Together they ducked under the teeth of the grille, Delon and Ferret following.

They came into a vast opening, a sheer-walled circular basin nearly two full miles across, hemmed in all 'round by vertical red stone reaching up to the evening sky above.

"Stand!" came a command from behind.

They stopped and slowly turned.

Behind a low castellated parapet upon a wall above the portcullis stood perhaps fifty dark-haired women of varying ages, all dressed in red robes matching the stone and armed with bows drawn to the full, nocked arrows aimed at the foursome's breasts. Among them and in the center, at a notch in the wall where leaned a ladder, stood a tall man dressed in a red robe as well. Looking to be in his early thirties, he was some six feet four and weighed perhaps two hundred twenty lithe pounds. His hair was a sunbleached auburn, his skin desert tanned, and his eyes were ice-blue. His hands rested upon the hilts of a great two-handed sword, its point grounded on the banquette above.

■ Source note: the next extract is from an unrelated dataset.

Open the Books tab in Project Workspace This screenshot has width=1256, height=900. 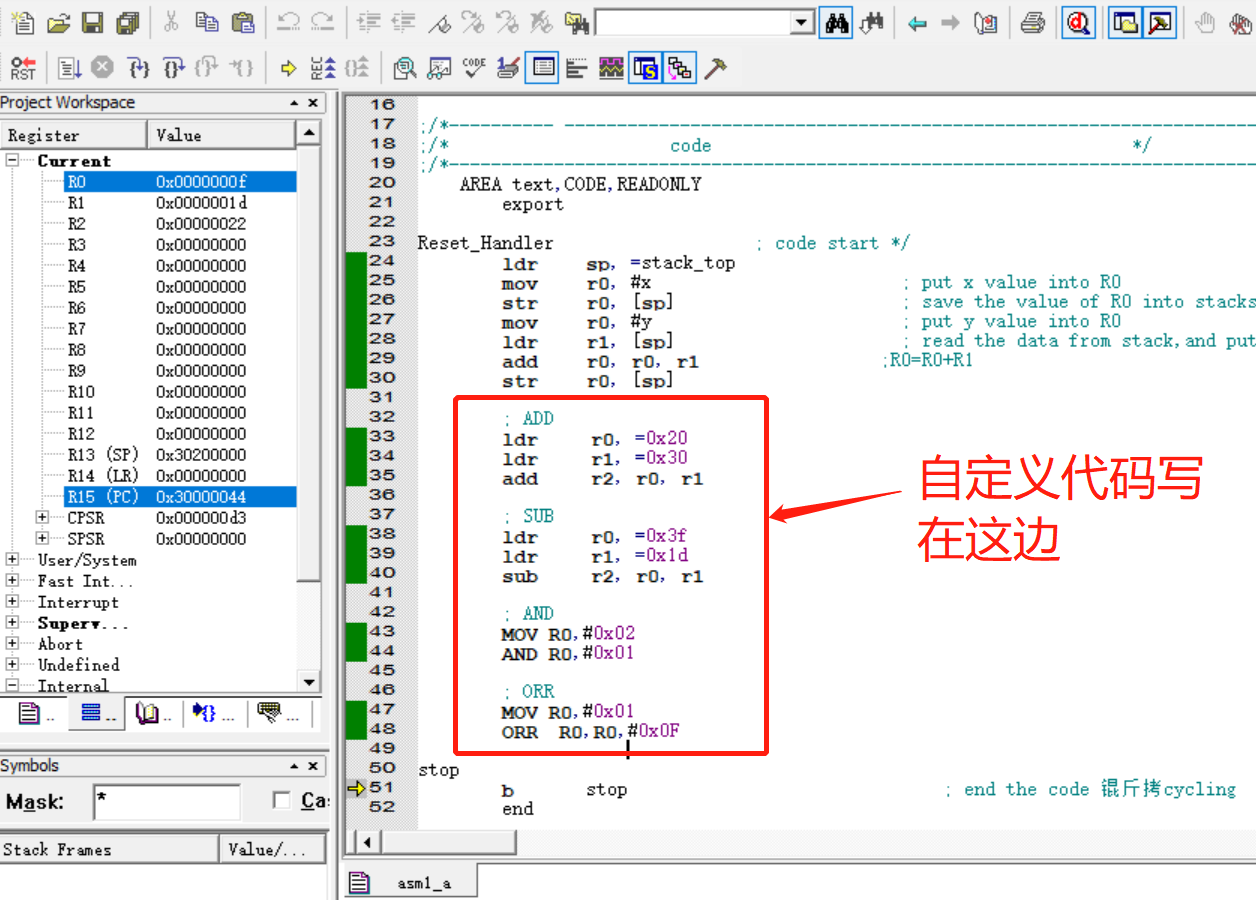[152, 714]
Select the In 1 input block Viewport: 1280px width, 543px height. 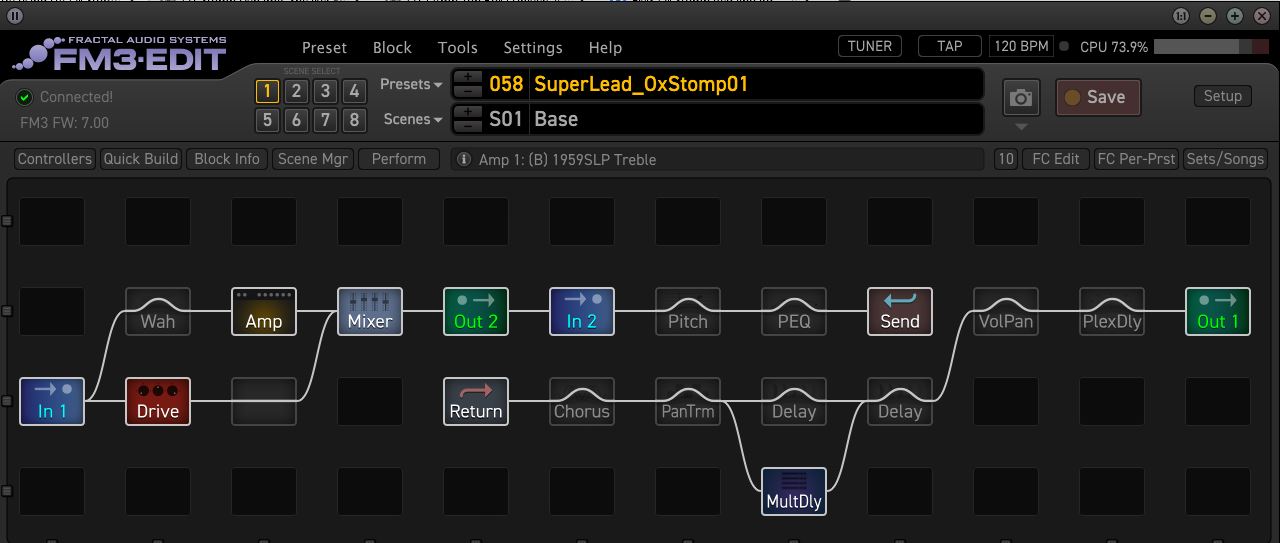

Aiko looked at him, puzzlement in her eyes, and she sheathed her swords and said to Egil, "I do not understand. He is not the peril, yet the peril is within him."

CHAPTER 52

You say you come seeking a keeper of faith," called down one of the women, an elder, standing to the left of the man. She wore no veil, nor did any of the women. "We are all keepers of faith herein."

Egil slipped his axe into his belt and motioned Delon and Ferret to sheathe their weapons. As they did so, the woman called out in a low voice, "Wakaf lataht'." The women released the tension on their bows and lowered the weapons.

Empty-handed, Egil said, "We have come far and have a tale to tell."

"Before you begin, do you wish me to send someone to bring in your last two companions along with your camels?" she asked as she signaled to the man to descend. Shouldering his great sword, he started downward, the woman following.

Egil glanced at Aiko. Keeping a wary eye toward the big man descending, the Ryodoan nodded and said, "Unless provoked, there is no peril in these women. But as to the man, I cannot say. Even so, Dara Arin should be safe."

By this time, the man and woman had reached the base of the ladder, and now many of the other women started down, though some stayed on the banquette.